• [DESAFIOS]
**A.** De acordo com a reportagem sobre a poluição em Stuttgart, quem é Manfred Niess?
**B.** Prolongue a reportagem sobre a poluição em Stuttgart, partindo da última frase apresentada.

• [TRECHO PARA LEITURA]
-------
ALERTA DE POLUIÇÃO EM STUTTGART: cidade vive embate entre movimentos verdes e a indústria automobilística (Gordon Welters/The New York Times)
Da Redação
Publicado em 21 de março de 2018 às 16h51.
Última atualização em 21 de março de 2018 às 16h51.
Stuttgart, Alemanha – A estrela de Daimler brilha sobre Stuttgart, literalmente. O emblema luminoso gigante de seu carro mais famoso, o Mercedes, paira sobre a principal estação ferroviária, recebendo os visitantes. É visível a quilômetros de distância.
“Assim que você chega, já sabe quem manda aqui”, disse Manfred Niess, professor aposentado e ativista ambiental local.
Agora, porém, a Daimler e outras montadoras de Stuttgart enfrentam uma nova e surpreendente realidade: em breve pode ser ilegal para algumas pessoas andar de Mercedes nesta cidade, onde o clube de futebol local joga no estádio Mercedes-Benz.
-------
Dados sobre a localização de alvos visíveis:
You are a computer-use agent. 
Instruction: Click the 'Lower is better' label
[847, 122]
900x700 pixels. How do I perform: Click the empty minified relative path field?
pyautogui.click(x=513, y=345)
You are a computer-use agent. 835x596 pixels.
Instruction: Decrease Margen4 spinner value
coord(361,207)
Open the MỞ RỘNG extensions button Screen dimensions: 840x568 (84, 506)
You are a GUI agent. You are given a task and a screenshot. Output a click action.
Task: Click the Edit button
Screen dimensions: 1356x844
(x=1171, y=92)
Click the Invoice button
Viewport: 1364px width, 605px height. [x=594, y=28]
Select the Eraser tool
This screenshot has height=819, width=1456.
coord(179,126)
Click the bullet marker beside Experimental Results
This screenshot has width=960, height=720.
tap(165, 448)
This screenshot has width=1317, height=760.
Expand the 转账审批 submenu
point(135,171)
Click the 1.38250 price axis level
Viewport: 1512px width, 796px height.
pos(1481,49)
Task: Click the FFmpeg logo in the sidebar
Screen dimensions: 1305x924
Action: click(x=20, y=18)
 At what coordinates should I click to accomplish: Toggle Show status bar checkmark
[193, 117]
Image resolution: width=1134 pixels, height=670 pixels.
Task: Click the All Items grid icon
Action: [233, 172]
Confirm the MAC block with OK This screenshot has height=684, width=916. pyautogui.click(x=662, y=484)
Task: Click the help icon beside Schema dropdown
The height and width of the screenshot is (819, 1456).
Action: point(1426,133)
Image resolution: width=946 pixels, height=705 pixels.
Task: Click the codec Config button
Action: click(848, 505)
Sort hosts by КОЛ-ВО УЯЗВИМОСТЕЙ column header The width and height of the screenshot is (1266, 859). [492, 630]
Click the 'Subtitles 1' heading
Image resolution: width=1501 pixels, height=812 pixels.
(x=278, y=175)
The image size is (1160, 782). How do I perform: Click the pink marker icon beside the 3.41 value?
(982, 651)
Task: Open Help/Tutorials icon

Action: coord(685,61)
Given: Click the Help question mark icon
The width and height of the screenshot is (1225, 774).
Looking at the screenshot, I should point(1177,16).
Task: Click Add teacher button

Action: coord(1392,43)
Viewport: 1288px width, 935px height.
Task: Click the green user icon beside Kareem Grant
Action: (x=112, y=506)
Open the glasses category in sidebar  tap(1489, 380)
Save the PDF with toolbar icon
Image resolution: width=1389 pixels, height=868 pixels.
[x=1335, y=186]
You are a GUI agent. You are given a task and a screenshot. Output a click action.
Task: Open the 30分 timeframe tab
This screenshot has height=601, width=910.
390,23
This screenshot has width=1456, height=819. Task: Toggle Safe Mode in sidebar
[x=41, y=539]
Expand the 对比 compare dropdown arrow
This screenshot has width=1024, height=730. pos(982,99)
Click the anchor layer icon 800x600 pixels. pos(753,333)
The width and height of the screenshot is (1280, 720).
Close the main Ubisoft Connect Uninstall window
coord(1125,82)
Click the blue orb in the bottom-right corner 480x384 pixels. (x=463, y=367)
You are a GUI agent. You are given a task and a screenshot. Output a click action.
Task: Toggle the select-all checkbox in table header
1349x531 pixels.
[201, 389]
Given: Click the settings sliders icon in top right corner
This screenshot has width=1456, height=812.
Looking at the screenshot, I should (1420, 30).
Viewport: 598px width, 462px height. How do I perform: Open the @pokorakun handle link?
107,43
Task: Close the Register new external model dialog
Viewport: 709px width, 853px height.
-------
• [RESPOSTAS DOS EXERCÍCIOS]
**A.** Um professor aposentado e ativista ambiental local.

**B.**
Em 27 de fevereiro, um tribunal alemão decidiu que Stuttgart, uma das cidades mais poluídas do país, pode proibir carros a diesel nas áreas centrais para melhorar a qualidade do ar. A decisão, em última instância, poderia levar a proibições em uma série de cidades na Alemanha, país com milhões de carros desse tipo. Ao contrário dos EUA, onde eles são a exceção, na Alemanha aproximadamente um em cada três veículos de passageiros usa esse combustível.
“É o aviso mais recente à indústria automobilística alemã e aos políticos. E dessa vez eles podem se sentir forçados a mudar”, disse Christoph Bals, diretor de política do Germanwatch, grupo de defesa e de pesquisa de energia limpa.
A decisão mostra uma estranha qualidade bipolar da Alemanha quando o assunto é o meio ambiente: famosa pela reciclagem meticulosa, pela decisão de abandonar a energia nuclear e os subsídios para a energia eólica e solar, a nação há tempos tem a reputação de ser uma potência verde, e agora obtém aproximadamente um terço da sua produção de eletricidade de fontes renováveis. A chanceler Angela Merkel foi apelidada de “chanceler do clima”.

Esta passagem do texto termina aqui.